What to work on:
Quote the listing below verbatim, from the line containing "Toggle the 保存日志" through the last line of the listing, both included.

Supplied records:
%%
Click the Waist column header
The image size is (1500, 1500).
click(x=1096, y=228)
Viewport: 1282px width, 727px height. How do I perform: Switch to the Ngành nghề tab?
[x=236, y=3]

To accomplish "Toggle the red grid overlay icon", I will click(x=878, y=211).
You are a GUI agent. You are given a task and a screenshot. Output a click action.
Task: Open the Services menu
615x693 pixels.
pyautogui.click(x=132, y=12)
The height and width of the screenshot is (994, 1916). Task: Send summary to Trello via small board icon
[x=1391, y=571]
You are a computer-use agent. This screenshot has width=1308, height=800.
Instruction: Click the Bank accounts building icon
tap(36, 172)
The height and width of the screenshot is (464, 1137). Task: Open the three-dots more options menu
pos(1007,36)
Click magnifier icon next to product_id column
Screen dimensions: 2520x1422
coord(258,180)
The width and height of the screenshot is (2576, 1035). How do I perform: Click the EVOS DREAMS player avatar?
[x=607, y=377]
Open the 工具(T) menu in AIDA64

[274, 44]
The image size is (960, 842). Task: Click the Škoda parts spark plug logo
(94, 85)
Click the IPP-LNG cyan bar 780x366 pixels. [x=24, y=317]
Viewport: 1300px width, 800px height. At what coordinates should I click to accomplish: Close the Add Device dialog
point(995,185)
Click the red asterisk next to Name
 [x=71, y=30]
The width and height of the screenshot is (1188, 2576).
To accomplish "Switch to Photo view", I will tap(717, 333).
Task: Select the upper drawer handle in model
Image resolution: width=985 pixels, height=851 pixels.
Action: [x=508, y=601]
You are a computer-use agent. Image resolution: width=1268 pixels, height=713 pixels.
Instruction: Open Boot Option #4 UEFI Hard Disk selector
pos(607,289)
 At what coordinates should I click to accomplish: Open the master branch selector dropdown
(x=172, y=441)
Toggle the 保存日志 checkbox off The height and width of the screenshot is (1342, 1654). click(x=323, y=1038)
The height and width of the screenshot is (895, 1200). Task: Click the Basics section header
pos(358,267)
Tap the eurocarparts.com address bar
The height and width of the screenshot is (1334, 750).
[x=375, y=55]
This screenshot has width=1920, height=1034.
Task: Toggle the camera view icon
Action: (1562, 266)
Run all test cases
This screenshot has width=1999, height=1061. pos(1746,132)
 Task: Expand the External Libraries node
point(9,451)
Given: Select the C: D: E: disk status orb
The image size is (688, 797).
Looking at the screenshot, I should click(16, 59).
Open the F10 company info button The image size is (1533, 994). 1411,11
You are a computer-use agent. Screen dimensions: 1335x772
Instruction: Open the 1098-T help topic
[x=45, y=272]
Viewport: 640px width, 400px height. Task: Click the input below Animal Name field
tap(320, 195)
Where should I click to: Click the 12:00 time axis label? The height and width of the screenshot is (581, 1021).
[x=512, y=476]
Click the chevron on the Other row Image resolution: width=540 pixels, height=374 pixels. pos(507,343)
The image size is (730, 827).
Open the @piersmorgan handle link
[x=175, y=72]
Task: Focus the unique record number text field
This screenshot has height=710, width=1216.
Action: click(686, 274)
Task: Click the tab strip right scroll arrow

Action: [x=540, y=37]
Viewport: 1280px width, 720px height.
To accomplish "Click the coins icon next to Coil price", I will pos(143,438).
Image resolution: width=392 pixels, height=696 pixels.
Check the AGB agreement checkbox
%%
The reply:
Toggle the 保存日志 checkbox off The height and width of the screenshot is (1342, 1654). click(x=323, y=1038)
The height and width of the screenshot is (895, 1200). Task: Click the Basics section header
pos(358,267)
Tap the eurocarparts.com address bar
The height and width of the screenshot is (1334, 750).
[x=375, y=55]
This screenshot has width=1920, height=1034.
Task: Toggle the camera view icon
Action: (1562, 266)
Run all test cases
This screenshot has width=1999, height=1061. pos(1746,132)
 Task: Expand the External Libraries node
point(9,451)
Given: Select the C: D: E: disk status orb
The image size is (688, 797).
Looking at the screenshot, I should click(16, 59).
Open the F10 company info button The image size is (1533, 994). 1411,11
You are a computer-use agent. Screen dimensions: 1335x772
Instruction: Open the 1098-T help topic
[x=45, y=272]
Viewport: 640px width, 400px height. Task: Click the input below Animal Name field
tap(320, 195)
Where should I click to: Click the 12:00 time axis label? The height and width of the screenshot is (581, 1021).
[x=512, y=476]
Click the chevron on the Other row Image resolution: width=540 pixels, height=374 pixels. pos(507,343)
The image size is (730, 827).
Open the @piersmorgan handle link
[x=175, y=72]
Task: Focus the unique record number text field
This screenshot has height=710, width=1216.
Action: click(686, 274)
Task: Click the tab strip right scroll arrow

Action: [x=540, y=37]
Viewport: 1280px width, 720px height.
To accomplish "Click the coins icon next to Coil price", I will pos(143,438).
Image resolution: width=392 pixels, height=696 pixels.
Check the AGB agreement checkbox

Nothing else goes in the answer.